Birinci Dünya Harbinden sonra, Osmanlı’dan kopartılan Irak İngiltere’nin, Suriye Fransa’nın mandası haline geldi.
Irak, 3 Ekim 1932’de İngiltere mandasından ayrılarak bağımsızlığını ilan ederken, Suriye’nin bağımsızlık ilanı ancak 1944’te gerçekleşebildi.
Suriye ile birlikte Hatay da Fransa’nın mandası durumunda idi. Bilâhare Bağımsız Hatay Cumhuriyeti’ne dönüştü. Nihayet, 85 yıl evvel bugün (23 Temmuz 1939) itibariyle Hatay resmen Türkiye’ye bağlandı. Aynı gün, Fransa bayrağı indirildi, göndere ayyıldızlı Türkiye bayrağı çekildi.
Aynı tarihlerde son derece dikkat çeken bir başka gelişme daha yaşandı. O da şu: Fransız idaresi altındaki Hatay’da 23 Temmuz 1939’a kadar serbestçe okunan Ezân-ı Muhammedî, Türkiye idaresine geçtikten hemen sonra Ezân yasağı başladı. Muhammedî Ezân’ın yerini “Tanrı uludur” şarkısı aldı.

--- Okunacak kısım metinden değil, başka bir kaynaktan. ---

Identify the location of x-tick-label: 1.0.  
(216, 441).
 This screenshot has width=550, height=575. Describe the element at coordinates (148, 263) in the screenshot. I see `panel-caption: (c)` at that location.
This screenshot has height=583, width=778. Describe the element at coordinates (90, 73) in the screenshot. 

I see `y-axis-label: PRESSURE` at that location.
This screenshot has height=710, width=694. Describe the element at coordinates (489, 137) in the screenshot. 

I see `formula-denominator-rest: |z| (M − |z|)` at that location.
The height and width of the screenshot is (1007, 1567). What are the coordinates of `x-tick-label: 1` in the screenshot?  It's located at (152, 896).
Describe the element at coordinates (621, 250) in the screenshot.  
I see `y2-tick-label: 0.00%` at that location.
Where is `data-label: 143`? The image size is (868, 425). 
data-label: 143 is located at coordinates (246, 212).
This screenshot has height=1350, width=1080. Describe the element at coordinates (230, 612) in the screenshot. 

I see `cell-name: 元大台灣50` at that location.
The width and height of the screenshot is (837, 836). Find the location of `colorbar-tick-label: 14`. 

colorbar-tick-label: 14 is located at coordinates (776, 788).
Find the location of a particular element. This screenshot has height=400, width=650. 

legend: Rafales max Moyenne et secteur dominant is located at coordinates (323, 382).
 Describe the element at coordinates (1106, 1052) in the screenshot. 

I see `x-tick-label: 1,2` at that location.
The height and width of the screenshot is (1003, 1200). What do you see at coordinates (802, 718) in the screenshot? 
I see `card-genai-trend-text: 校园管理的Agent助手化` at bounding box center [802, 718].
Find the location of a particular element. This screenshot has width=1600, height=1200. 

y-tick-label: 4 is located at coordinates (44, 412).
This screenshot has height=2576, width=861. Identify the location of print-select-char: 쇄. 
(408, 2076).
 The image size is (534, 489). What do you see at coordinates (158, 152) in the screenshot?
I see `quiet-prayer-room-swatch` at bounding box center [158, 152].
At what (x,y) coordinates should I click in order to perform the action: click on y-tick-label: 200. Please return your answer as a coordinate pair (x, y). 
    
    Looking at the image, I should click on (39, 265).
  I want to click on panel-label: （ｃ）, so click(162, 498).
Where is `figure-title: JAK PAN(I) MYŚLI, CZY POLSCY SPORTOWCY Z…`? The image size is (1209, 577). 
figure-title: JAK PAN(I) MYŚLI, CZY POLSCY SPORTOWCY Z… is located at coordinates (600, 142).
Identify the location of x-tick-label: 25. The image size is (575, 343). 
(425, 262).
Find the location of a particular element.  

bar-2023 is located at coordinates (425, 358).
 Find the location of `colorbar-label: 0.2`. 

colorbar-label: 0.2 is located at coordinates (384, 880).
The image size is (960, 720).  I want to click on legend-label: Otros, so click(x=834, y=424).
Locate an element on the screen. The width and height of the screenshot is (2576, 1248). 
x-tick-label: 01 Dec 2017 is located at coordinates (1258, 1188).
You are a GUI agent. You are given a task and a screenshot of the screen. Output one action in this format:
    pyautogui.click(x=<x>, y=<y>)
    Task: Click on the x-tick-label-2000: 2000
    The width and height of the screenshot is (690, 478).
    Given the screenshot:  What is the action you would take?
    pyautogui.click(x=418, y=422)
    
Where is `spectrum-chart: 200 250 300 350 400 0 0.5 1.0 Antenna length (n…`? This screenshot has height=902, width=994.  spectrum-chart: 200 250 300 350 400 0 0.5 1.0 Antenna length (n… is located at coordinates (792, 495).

Ne garip bir durum değil mi?
Kitlelerin her daim haykırarak söylemiş olduğu “Bayrak inmez, Ezan susmaz!” sözünün, bir dönem için Hatay’da geçerli olmadığını çoğu kimse bilmiyor. Hatta öyle ki, “Gavur Fransız” yönetiminin dahi susturmadığı Muhammedî Ezânı, bizdeki “Ne mutlu Türküm diyene”ciler, Türkiye geneliyle birlikte Hatay bölgesinde de tâ Haziran 1950’ye kadar susturdular.
*
Hatay’ın resmî statüsü ile ilgili gelişmeleri şu şekilde özetlemek mümkün:
1923’teki Lozan görüşmeleri esnasında, Hatay’ın statüsü üzerinde net bir anlaşmaya varılamadı. Bunun üzerine, Türkiye, Suriye ve Fransa arasında ihtilâflı bir bölge olarak Hatay (Antakya ve çevresi), merkezi Cenevre’de bulunan o zamanki “Milletler Cemiyeti”nin gündemine taşındı. MC ise, Hatay’ın bağımsız bir hükümet şeklinde kalmasına karar verdi.
Bu tarihten sonra, kendi hükümetini teşkil eden Hatay Meclisi, 2 Eylül 1938’de bağımsız ve demokratik bir Cumhuriyet olduğunu ilân etti. Hatay Meclisi, aynı anda Cumhurbaşkanlığına Tayfur Sökmen’i, Başbakanlığa ise Abdurrahman Melek’i getirdi.
40 kişilik Hatay Parlamentosunun ekseriyetini Türkler teşkil ediyordu. Bu sebeple, her yönüyle Türkiye’ye bir yakınlık hâsıl oluyordu.
Hatay’ın o zamanki 240 bine yakın nüfusunu, Araplar, Türkler, Rumlar, Ermeniler ve Yahudiler teşkil ediyordu.
16 Şubat 1939 günü yapılan toplantıda Türkiye Cumhuriyeti kànunları Hatay kànunu olarak aynen kabul edildi.
Fransa’nın bölgedeki nüfuzu, Avrupa’da İkinci Dünya Savaşının sancıları yaşandığı esnada kırılmaya başladı. Fransa’nın çekip gitmesiyle, Hatay Meclis’i de Türkiye’ye bir adım daha yakınlaşma fırsatını buldu.
Nihayet, 29 Haziran 1939’da Meclisinin almış olduğu kararla, Hatay bütünüyle Türkiye’ye katılmış oldu. Hatay Cumhuriyeti’nin Türkiye’ye resmî olarak devir–teslim işlemi 23 Temmuz 1939 günü gerçekleşti.

Sakarya-Mudurnu’da zelzele
Tarih boyunca küçüklü-büyüklü pek çok depreme sahne olan Sakarya havalisinde, 1967 yılı 22 Temmuz günü akşama doğru şiddetli ve yıkıcı bir deprem meydana geldi. Deprem üssünün Mudurnu olduğu tesbit edildi.
6.8 büyüklüğündeki sarsıntı ile birlikte, Adapazarı şehir merkezinin yanı sıra, ayrıca Sapanca, Geyve, Pamukova, Akyazı ve civarında da etkili olan zelzelede 90 civarında can kaybı yaşandığı anlaşıldı.
Buralarda birçok betonarme bina yıkıldı, ahşap evlerde çökme, yollarda yarıklar-çatlaklıklar meydana geldi. Yıkılan, yahut büyük hasar gören bina sayısı 7116 olarak belirlenmiş oldu.